What to work on:
Copy out each line of the rows below that contains the word "Point".

******************************

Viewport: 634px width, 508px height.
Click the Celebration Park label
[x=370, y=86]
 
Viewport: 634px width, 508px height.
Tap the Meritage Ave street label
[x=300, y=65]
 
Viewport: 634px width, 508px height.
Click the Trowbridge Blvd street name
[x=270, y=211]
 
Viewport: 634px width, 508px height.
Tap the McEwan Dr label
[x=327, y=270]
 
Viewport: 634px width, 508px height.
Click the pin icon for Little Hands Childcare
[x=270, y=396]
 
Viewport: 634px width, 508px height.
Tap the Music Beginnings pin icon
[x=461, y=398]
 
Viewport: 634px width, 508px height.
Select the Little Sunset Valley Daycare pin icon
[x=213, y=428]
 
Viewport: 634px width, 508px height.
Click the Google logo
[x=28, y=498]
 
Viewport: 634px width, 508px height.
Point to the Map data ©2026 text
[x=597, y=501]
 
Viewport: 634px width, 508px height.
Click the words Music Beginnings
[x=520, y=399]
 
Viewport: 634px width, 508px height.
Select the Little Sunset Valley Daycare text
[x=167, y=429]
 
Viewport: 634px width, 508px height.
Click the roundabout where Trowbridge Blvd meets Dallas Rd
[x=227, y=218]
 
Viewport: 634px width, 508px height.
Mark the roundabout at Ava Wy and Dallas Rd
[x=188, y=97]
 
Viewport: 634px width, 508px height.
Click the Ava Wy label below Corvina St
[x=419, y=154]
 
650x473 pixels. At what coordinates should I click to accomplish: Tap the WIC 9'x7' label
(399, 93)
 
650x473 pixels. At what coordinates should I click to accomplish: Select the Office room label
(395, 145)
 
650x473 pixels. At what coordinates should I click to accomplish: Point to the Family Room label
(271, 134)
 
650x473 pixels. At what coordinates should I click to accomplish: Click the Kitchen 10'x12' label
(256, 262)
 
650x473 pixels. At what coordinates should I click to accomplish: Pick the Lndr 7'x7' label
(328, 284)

******************************

The answer:
Point to the Map data ©2026 text
650x473 pixels. At what coordinates should I click to accomplish: Point to the Family Room label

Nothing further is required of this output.